Before Sunday night's Golden Globes ceremony, host Ricky Gervais was promising a gloves-off performance. "There were about five things [the producers] didn't like in rehearsal," he boasted. "I said I wouldn't do them – but I'm going to. It's live. They can't stop me." By his words so must we judge him. Was this the no-holds-barred comic performance he told us to expect?
On his last live tour, Gervais's post-PC shtick seemed tired, the trademark self-regard wearing very thin. And so too here, where egotistical material about The Office – and, worse, his penis – made a duff start. When will he learn that his spoof self-absorption is as obnoxious as the real thing?

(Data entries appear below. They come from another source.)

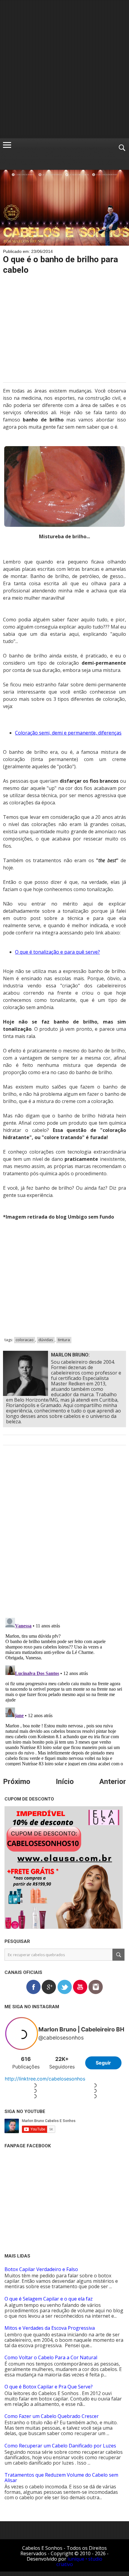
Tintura (64, 1339)
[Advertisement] (64, 69)
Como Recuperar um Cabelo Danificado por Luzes (60, 2445)
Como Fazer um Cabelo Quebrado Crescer (51, 2416)
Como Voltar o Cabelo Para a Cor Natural (50, 2357)
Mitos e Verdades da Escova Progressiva (49, 2328)
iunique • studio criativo (79, 2562)
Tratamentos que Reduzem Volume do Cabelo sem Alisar (61, 2478)
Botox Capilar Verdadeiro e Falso (41, 2269)
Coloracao (25, 1339)
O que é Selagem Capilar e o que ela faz (48, 2298)
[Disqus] (64, 1535)
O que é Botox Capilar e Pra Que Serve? (48, 2386)
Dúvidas (45, 1339)
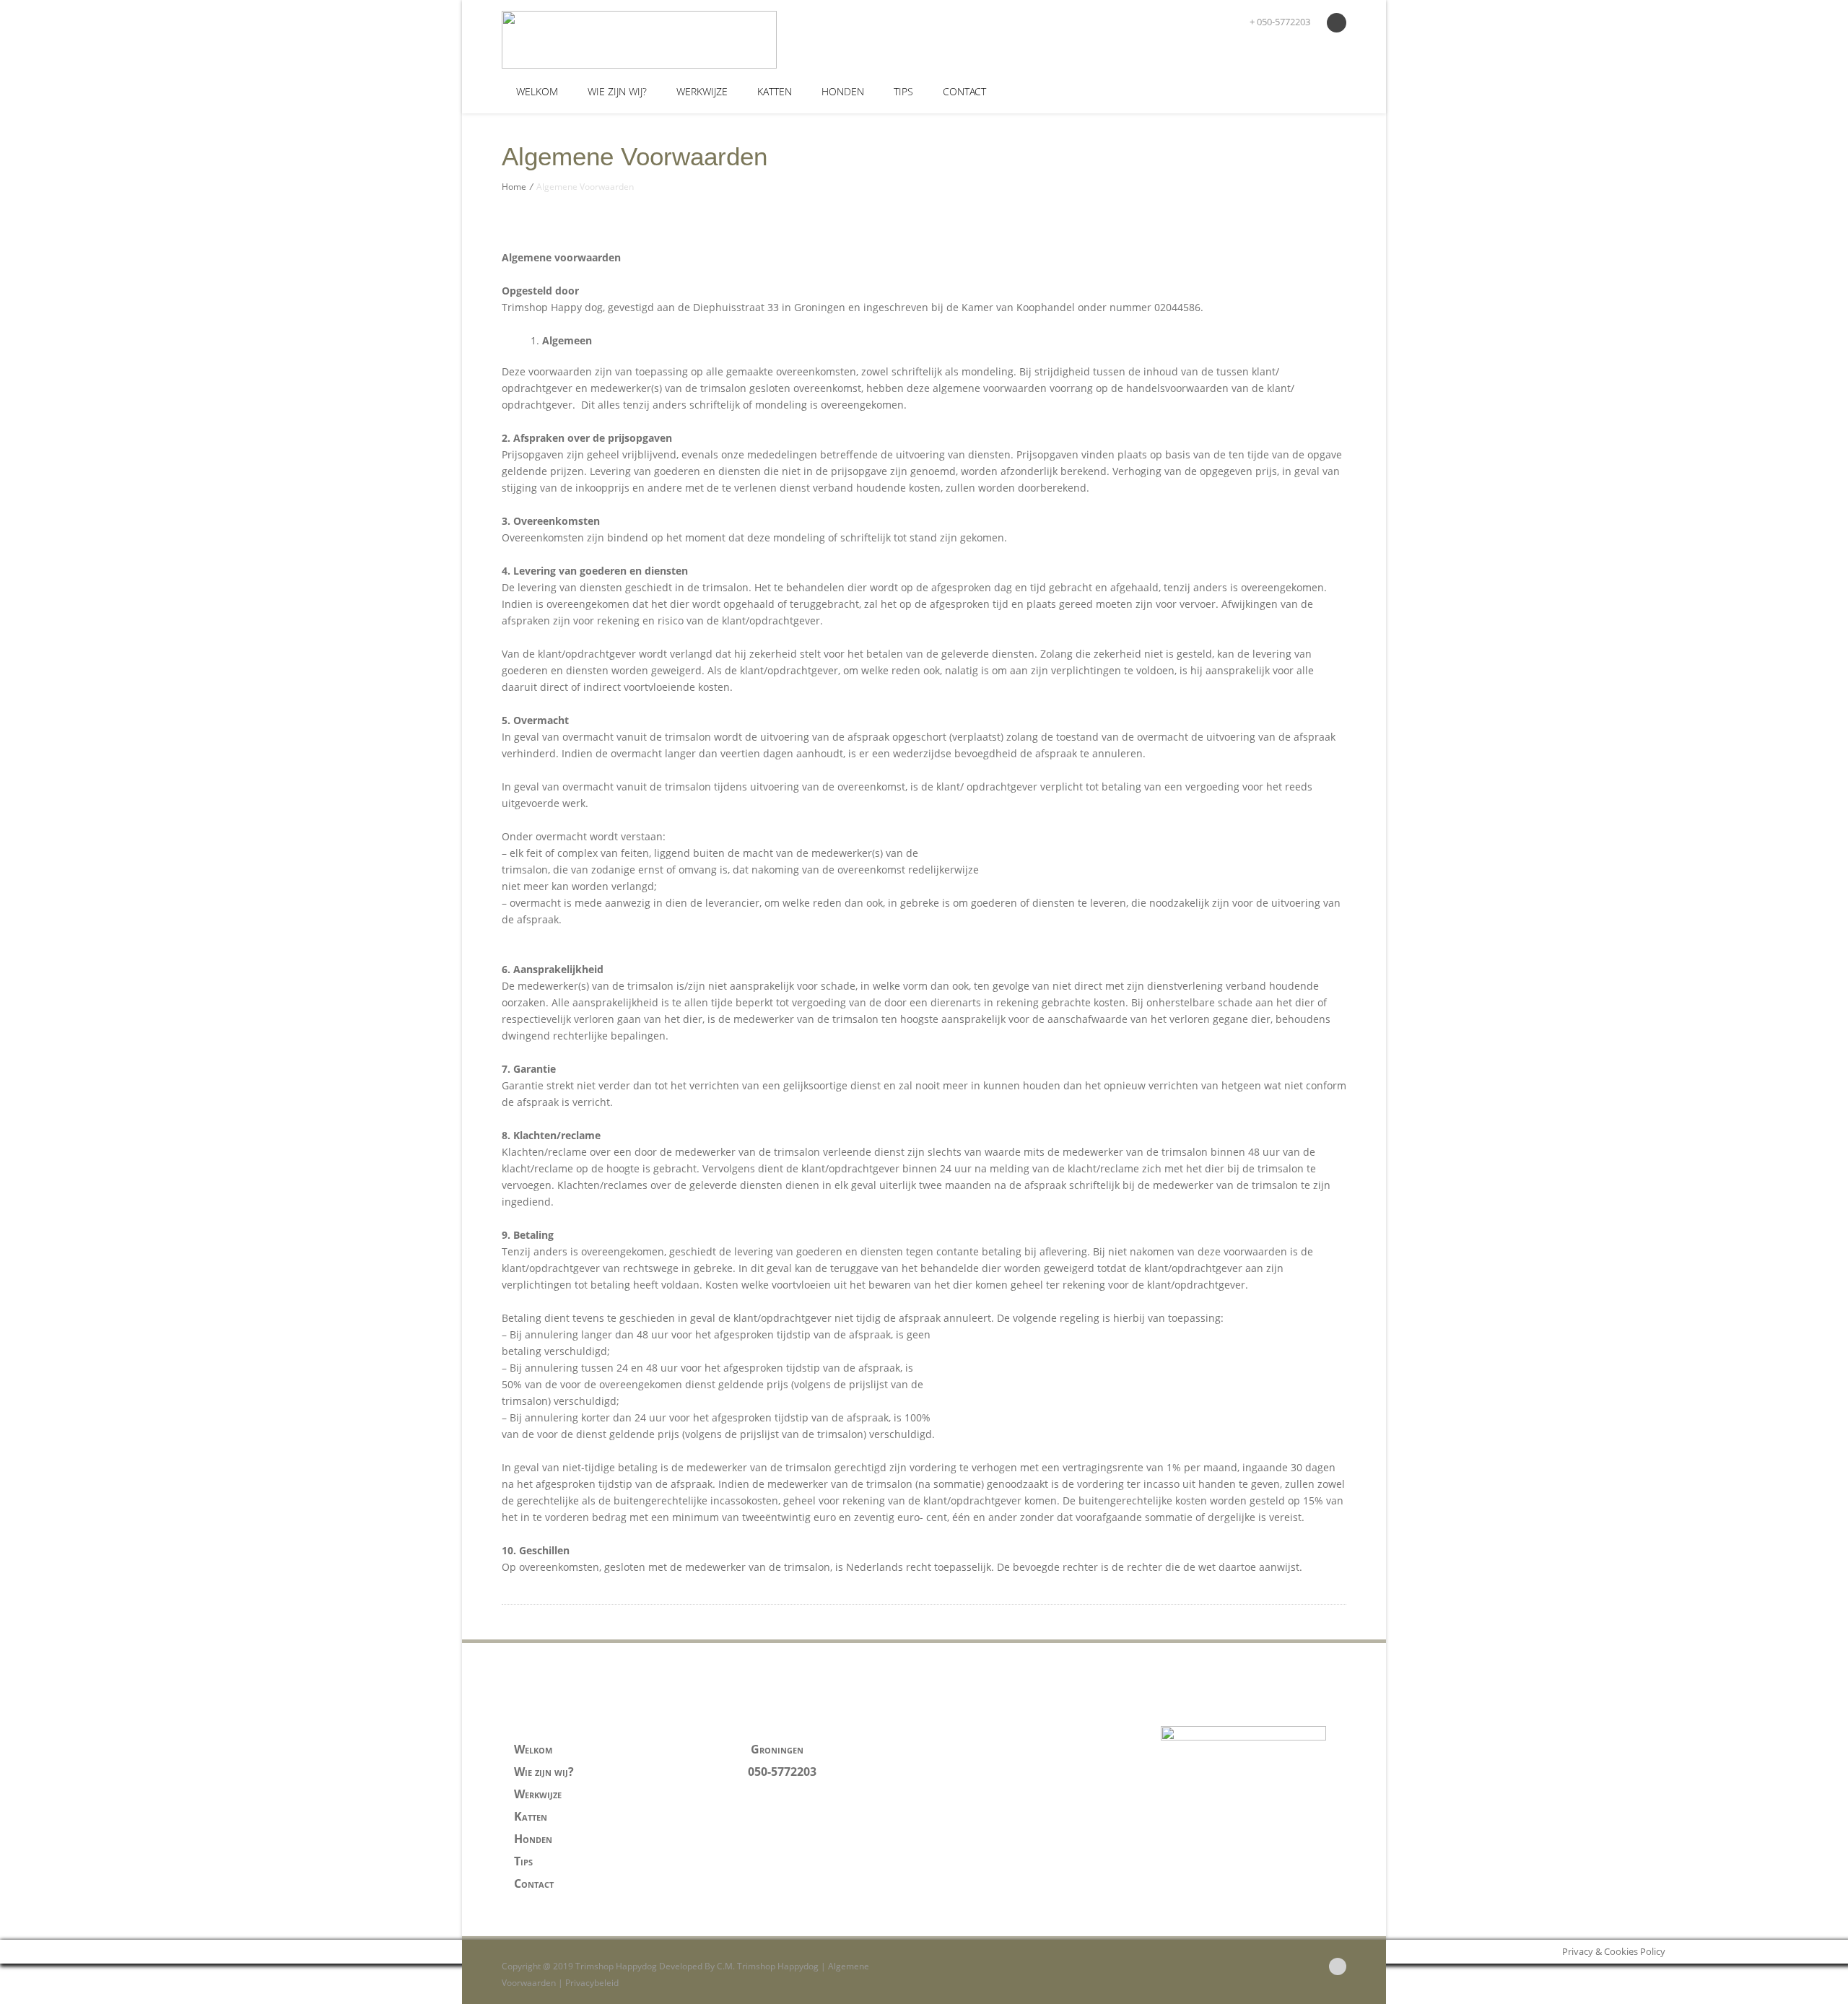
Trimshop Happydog (778, 1966)
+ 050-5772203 (1278, 21)
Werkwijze (702, 91)
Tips (903, 91)
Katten (774, 91)
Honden (842, 91)
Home (514, 186)
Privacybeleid (592, 1983)
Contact (964, 91)
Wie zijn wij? (617, 91)
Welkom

But when Gervais got stuck in, one or two gags generated the type of response that must be music to this shock-peddler's ears. In his recent show, Science, Gervais directed his nastiest jokes at the absent and the vulnerable – but not so here. A witheringly sarcastic routine about the importance of acting tartly undercut the Tinseltown love-in to come, while a quip about Irish stereotypes sent up the sanctimonious "oblivious to colour and creed" guff that preceded it.
His performance, though, wasn't hard-hitting enough for some: the Hollywood Reporter called him "toothless", and sure enough, he did pull some punches. Joking about Mel Gibson's drinking is one thing – but off the leash, Gervais would surely make hay with Gibson's anti-Semitism too.
That, alas, is never going to happen at an event as stage-managed as the Globes – nor from a man as palpably delighted to be a Hollywood insider as Gervais. Yet there were at least glimpses of Gervais at his gadfly best.